Getting on top of your finances, balancing your books, and squeezing out higher profit figures are key elements that successful businesses possess. Indeed, without a core focus on the cash coming in and going out of your company, you’ll be left in the dark regarding how you can improve upon your current business model, pricing, and service. In this short article, you’ll learn how to better manage your business’s finances, enabling you to focus back on reducing your overheads, boosting your sales, and generating higher profits for your business.
Hire a CFO
Having expertise by your side can help you when it comes to managing your finances. If you can hire a Chief Financial Officer to work with your company’s financial data, you’ll be able to delegate much of the work, and the thinking, to a professional who knows exactly what patterns to look out for in your balance sheets. Hiring a high-grade CFO can be difficult, as these skills, and the experience necessary to help your company, are in short supply. As such, you may find you have more luck in poaching another company’s CFO to help you with your own finances.
Accounting Software
When it comes to the pure numbers inside your business account, you should be running these through any one of the hundreds of accounting apps and websites available for your business. Some of these programs are free; others, with more features, cost a little in monthly subscription fees. In either case, here you’ll have a simple run-down of your financial figures, which you and your management team will be able to consult instantly if you have financial queries or concerns. With the numbers run automatically, synced to your accounts, this can save you hundreds of hours a year in accounting labor.
Understanding Your Stock
Remember that the amount of money in your company account is only one reflection of the cash you’ve made over the course of your business’s lifespan. The other part of your investments – or a significant amount of the money you’ve spent – is tied up in stock. These capital investments, all of which you can expect to shift on for a profit at a later date, need to be added and considered in your overall financial performance review.

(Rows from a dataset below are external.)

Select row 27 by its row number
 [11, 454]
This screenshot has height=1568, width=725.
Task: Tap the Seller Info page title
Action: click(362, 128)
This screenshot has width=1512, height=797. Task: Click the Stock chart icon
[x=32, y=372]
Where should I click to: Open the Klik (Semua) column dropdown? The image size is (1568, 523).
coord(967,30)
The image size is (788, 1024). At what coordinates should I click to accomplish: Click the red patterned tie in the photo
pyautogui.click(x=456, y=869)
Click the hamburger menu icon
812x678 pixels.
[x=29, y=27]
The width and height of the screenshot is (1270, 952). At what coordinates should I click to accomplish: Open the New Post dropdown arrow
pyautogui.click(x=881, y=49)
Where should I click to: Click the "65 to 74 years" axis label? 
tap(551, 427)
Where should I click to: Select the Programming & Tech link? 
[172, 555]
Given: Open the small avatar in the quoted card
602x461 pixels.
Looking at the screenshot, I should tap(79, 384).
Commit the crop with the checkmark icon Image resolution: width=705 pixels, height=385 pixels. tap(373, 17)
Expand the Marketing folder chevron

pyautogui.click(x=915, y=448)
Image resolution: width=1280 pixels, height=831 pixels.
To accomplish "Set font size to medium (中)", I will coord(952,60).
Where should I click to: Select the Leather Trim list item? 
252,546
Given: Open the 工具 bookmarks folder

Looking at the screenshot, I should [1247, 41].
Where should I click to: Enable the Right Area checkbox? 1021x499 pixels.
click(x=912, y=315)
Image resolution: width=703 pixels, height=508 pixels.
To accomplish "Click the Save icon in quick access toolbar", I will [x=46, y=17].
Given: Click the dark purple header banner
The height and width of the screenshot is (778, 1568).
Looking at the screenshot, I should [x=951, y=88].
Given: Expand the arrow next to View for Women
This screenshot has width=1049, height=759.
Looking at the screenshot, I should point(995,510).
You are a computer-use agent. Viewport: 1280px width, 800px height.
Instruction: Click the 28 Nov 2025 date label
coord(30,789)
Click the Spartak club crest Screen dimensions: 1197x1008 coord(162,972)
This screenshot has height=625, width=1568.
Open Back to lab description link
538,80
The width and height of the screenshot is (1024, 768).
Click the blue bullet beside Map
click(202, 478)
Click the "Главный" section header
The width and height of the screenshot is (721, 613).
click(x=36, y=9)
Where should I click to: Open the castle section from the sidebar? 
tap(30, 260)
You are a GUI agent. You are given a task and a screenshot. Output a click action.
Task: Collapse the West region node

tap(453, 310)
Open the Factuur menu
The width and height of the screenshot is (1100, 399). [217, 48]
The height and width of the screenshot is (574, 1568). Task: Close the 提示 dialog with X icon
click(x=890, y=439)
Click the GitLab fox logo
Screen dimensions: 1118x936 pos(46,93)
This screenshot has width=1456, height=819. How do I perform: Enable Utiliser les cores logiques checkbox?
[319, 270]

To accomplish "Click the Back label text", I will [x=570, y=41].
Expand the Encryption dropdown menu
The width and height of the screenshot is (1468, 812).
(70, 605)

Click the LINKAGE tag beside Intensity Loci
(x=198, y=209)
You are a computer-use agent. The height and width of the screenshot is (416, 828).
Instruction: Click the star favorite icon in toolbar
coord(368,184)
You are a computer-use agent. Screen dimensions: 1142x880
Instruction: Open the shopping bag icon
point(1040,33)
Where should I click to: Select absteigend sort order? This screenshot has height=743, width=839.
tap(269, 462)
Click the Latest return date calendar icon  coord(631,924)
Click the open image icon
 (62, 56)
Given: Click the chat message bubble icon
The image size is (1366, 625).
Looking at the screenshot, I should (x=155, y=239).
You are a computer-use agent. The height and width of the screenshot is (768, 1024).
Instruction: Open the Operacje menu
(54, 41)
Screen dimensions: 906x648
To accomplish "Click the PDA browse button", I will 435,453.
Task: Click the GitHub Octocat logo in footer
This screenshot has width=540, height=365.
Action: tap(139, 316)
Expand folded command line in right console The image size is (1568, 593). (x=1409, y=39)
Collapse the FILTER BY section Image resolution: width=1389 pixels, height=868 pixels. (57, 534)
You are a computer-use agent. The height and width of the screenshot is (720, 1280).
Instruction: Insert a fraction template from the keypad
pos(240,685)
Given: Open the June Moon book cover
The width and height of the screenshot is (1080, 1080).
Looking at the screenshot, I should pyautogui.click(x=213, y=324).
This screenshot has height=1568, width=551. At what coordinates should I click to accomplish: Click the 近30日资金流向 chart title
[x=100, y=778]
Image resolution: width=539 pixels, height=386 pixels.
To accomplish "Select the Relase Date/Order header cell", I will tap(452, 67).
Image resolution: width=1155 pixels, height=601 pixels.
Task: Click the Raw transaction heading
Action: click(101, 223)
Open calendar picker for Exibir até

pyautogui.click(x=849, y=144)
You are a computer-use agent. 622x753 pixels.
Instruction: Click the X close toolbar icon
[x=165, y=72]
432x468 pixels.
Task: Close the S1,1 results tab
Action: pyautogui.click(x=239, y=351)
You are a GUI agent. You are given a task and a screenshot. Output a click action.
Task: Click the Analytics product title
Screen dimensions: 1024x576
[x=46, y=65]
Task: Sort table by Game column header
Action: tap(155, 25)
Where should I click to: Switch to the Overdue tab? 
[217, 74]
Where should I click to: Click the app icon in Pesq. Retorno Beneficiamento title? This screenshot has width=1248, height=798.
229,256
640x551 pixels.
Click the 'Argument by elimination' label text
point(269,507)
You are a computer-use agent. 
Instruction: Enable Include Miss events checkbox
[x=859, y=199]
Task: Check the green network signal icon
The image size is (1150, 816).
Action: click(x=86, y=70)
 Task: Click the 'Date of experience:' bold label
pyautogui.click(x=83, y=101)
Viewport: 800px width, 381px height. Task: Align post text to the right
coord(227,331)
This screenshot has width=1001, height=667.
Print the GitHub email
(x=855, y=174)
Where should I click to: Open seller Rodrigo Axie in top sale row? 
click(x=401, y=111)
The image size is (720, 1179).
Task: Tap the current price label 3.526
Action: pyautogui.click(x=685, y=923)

You can use an inventory management software to help you determine the amount of stock you have in your warehouse – and its value when sold.
Reducing Overheads
One of the main difficulties in driving ever-higher profits is in taking down the costs through which you and your business operate. You may be focused on making as many sales as possible, but these will mean little if you’re paying off a portion of your profits towards other businesses, third parties, and outsourced agencies that are charging for promoting your products. Take a step back and consider what you can do to cut all but the essential running costs of your business. From there, you can make long-term strategic investments that matter, all while running a tight budget across the financial year.
There you have it: some key tips to help you better manage your business finances.